The impending courtroom drama centering on lidar technology for autonomous vehicles ended suddenly on February 9, after Uber – accused by Google-affiliated Waymo of stealing trade secrets – agreed to pay a reported $245 million to settle the case out of court.
That brought to an end nearly a year of legal missives between the rival firms, starting in February 2017 when Waymo initiated proceedings with its accusations and a demand for half a billion dollars.
The case revolved around the technology described in US patents 8,836,922 and 9,086,273, which Waymo accused its former employee Anthony Levandowski of “purloining” shortly before he left the company to start up the self-driving struck firm Otto. Uber subsequently acquired Otto for a reported $680 million.
The trial had looked set to become a highly public affair, with a jury deliberating on the merits of Waymo’s patented photonics technology – elements of which presiding judge William Alsup had dismissively referred to as “Optics 101”.
But, after more than 2600 filings to the US District Court, California Northern District in San Francisco, that possibility ended when Uber and Waymo agreed a settlement that sees each side pay its own, extensive, legal costs.

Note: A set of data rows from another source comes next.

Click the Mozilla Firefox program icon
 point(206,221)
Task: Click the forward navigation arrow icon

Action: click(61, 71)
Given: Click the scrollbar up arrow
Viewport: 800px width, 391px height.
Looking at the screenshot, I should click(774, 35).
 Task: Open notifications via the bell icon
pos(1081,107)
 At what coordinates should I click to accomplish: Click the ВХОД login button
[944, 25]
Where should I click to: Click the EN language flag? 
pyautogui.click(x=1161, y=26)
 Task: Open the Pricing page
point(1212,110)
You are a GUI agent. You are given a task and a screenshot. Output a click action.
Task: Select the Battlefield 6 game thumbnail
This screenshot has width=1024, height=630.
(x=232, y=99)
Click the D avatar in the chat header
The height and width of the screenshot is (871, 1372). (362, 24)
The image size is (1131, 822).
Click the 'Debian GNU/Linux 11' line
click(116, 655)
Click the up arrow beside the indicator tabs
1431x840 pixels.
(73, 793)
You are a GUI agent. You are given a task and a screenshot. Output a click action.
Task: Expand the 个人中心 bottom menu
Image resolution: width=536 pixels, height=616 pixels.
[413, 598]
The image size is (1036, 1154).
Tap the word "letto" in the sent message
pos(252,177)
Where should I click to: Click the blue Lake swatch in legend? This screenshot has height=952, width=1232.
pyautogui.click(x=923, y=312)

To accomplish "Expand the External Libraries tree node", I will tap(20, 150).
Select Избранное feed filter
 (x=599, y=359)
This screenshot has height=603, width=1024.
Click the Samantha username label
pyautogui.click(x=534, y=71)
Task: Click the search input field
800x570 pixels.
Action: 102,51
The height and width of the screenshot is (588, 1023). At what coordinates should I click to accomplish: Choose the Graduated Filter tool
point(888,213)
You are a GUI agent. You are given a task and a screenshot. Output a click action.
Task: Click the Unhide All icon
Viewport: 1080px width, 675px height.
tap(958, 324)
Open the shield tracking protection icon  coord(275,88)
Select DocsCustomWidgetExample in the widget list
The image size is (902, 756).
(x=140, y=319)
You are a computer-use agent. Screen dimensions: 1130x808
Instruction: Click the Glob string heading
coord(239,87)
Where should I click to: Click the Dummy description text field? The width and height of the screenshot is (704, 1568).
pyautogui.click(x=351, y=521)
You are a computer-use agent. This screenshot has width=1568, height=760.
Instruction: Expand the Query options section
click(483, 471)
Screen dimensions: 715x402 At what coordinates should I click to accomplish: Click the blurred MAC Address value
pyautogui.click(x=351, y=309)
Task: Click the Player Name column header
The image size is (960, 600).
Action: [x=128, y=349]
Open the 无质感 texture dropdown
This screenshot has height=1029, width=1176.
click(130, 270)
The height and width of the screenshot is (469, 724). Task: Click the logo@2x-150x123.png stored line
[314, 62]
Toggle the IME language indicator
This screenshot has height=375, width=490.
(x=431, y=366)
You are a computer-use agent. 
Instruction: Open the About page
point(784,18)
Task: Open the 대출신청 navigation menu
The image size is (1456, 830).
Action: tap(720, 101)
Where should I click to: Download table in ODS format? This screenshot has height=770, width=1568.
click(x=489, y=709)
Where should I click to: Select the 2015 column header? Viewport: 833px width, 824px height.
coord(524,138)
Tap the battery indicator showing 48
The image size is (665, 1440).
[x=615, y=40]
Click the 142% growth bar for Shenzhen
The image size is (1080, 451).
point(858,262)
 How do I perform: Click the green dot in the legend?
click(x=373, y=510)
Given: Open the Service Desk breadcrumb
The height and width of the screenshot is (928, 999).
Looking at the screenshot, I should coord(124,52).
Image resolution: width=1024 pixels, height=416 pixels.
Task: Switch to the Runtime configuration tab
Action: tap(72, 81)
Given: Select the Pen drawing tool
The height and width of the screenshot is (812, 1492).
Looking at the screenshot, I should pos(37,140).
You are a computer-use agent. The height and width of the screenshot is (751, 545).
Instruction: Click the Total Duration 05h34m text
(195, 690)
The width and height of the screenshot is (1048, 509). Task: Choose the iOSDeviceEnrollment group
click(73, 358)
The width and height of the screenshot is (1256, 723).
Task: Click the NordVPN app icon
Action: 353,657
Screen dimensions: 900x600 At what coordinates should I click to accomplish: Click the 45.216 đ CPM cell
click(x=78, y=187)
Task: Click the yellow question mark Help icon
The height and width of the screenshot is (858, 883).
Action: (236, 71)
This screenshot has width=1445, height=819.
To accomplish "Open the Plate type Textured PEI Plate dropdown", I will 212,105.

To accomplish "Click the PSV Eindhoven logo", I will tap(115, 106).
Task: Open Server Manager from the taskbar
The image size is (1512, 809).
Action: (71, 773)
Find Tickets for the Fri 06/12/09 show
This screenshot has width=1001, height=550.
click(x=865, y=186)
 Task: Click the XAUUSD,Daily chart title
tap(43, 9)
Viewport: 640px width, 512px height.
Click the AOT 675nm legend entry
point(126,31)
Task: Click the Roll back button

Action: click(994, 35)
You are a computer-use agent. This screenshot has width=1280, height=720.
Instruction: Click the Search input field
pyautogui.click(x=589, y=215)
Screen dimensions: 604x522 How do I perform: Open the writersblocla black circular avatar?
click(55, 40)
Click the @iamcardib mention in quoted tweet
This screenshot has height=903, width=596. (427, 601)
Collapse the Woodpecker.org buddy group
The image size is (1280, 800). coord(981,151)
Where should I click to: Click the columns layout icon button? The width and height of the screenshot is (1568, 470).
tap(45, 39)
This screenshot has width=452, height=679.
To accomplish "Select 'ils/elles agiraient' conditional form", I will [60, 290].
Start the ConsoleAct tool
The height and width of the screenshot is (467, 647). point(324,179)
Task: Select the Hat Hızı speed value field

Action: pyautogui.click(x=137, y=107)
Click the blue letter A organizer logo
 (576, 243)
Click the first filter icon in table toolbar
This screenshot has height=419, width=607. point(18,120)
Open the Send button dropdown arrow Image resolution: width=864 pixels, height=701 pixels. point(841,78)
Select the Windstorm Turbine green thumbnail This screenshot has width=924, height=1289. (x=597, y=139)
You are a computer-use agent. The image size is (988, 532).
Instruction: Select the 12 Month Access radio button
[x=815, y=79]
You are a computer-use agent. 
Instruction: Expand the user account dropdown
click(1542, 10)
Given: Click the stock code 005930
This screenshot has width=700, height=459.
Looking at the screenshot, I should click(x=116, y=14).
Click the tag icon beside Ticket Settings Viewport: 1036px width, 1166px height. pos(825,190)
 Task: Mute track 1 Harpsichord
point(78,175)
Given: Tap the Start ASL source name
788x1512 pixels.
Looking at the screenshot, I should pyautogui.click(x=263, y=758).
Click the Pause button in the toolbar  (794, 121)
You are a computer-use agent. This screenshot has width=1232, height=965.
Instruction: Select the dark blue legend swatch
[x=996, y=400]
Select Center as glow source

According to Reuters, Waymo is to receive a 0.34 per cent equity stake in Uber - equivalent to $245 million - after the Uber board had rejected the terms of a $500 million settlement earlier in the week.
Mea culpa
Uber’s CEO Dara Khosrowshahi, who took over from Travis Kalanick in August following Kalanick’s resignation, then issued something of a mea culpa statement on the company’s web site. Khosrowshahi wrote:
“To our friends at [Waymo parent company] Alphabet: we are partners, you are an important investor in Uber, and we share a deep belief in the power of technology to change people’s lives for the better.
“Of course, we are also competitors. And while we won’t agree on everything going forward, we agree that Uber’s acquisition of Otto could and should have been handled differently.”
Commenting on the photonics technology at the heart of the dispute, Khosrowshahi added:
“To be clear, while we do not believe that any trade secrets made their way from Waymo to Uber, nor do we believe that Uber has used any of Waymo’s proprietary information in its self-driving technology, we are taking steps with Waymo to ensure our lidar and software represents just our good work.
“While I cannot erase the past, I can commit, on behalf of every Uber employee, that we will learn from it, and it will inform our actions going forward. I’ve told Alphabet that the incredible people at Uber ATG are focused on ensuring that our development represents the very best of Uber’s innovation and experience in self-driving technology.”
Uber ATG is the company’s “advanced technology group”, an engineering team working on self-driving technologies, mapping, and vehicle safety.
It is currently developing a self-driving hybrid Ford Fusion fitted with radar and lidar sensors, as well as high-resolution cameras – and says that the vehicle should soon be appearing on the streets of Pittsburgh.
That work has been born out of a February 2015 partnership agreed with academics at Carnegie Mellon University, which established a dedicated research center in Pittsburgh. The team is believed to have collaborated with partners on a “dual-stack” lidar with 64-channel resolution, while Otto had previously acquired the startup firm Tyto LiDAR ahead of the Uber deal.